The main reasons those of us on the Sanders side support him is because
- His policies match our policies most closely, and
- He has an amazing record of sticking by those policies even when they were unpopular or he was one of the few dissenting votes (e.g. the Patriot Act, Iraq war, surveillance state, etc.).
Now that (finally) issues like wealth inequality and financialization are becoming mainstream and the triangulation of the DLC has been largely discredited, it’s a no brainer to support the lone candidate that has been advocating for these issues for over 30 years and not the candidate closely associated with the DLC. I don’t want to vote for a candidate that supported NSA spying, that personally signed off on hundreds of extra-judicial assassinations while serving as Secretary of State, that supported the TPP, supported welfare reform, supported DOMA, supported the Patriot Act, supported CISA, was a cheerleader of liberalizing capital flows, supported the Iraq war, supported tax cuts on capital income, supported draconian crime bills, and is willing to compromise on entitlements.

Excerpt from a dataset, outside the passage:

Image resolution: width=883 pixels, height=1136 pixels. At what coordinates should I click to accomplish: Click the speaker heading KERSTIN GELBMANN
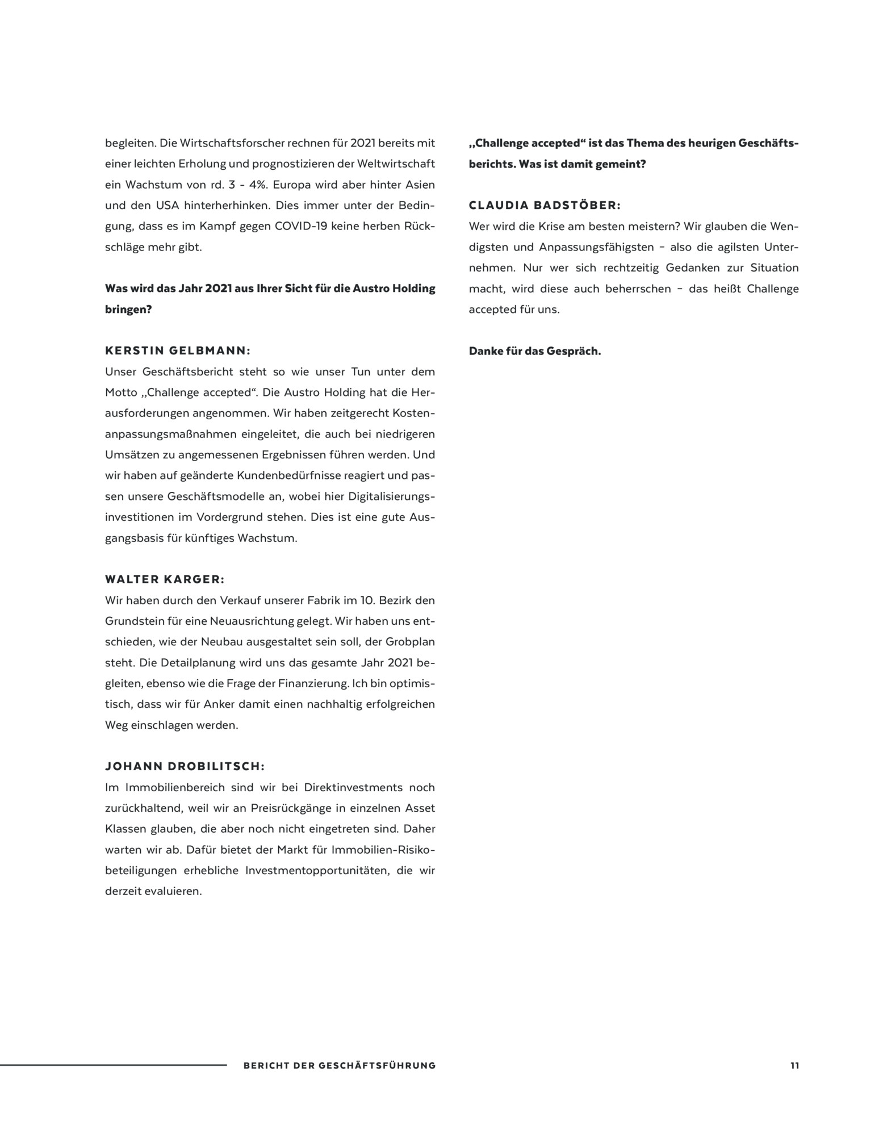pos(178,351)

The other side of the debate is that Hillary is smarter, she is a much better political knife fighter. She can form unlikely coalitions, out-think, out-fox, and triangulate her way to achieving key goals, albeit at the expense of compromising on other issues.
But in this case, it becomes more critical to know what her red lines are. But the verdict so far is pretty bleak. It’s one thing to sacrifice the steel industry for the tech industry, or to side with older voters at the expense of younger voters. But in Clinton’s compromising, the group being thrown overboard has too often been the poor and low wage workers. And that, combined with the increasing intransigence of the Republican Party, guarantees that the Overton window will keep shifting to the right, and the middle class will keep being whittled away, one compromise after the next.
Few Hillary supporters are able to identify any foundational principles that are at the core of her being — principles that she would refuse to triangulate away. Yet Clinton supporters are willing to trust her, believing that those principles are there — apparently hidden to the public, hidden from her voting record — or, what is more likely, merely assume that she shares their priorities because they think she is like them. This is the main foundational error that Clinton supporters are making. Identity politics covers over a multitude of bad votes.
My job as a voter is not to support the chosen career path of a particular politician, nor is it to identify with that politician, but to support a candidate that I believe will most likely serve my interests in the current political climate. The wealthiest Americans are waging a brutal class war that is hurting economic growth and investment. What is needed is a Democratic Party that is not going to let itself get pulled to the right, but will stage a showdown with the Koch brothers and the Club for Growth. We don’t need a brilliant legislative affairs staffer, we need an uncompromising, galvanizing leader. We need a big public debate about a new social compact in this nation, now that one side has defected on its obligations to the other. We don’t need a Clay, we need a Lincoln.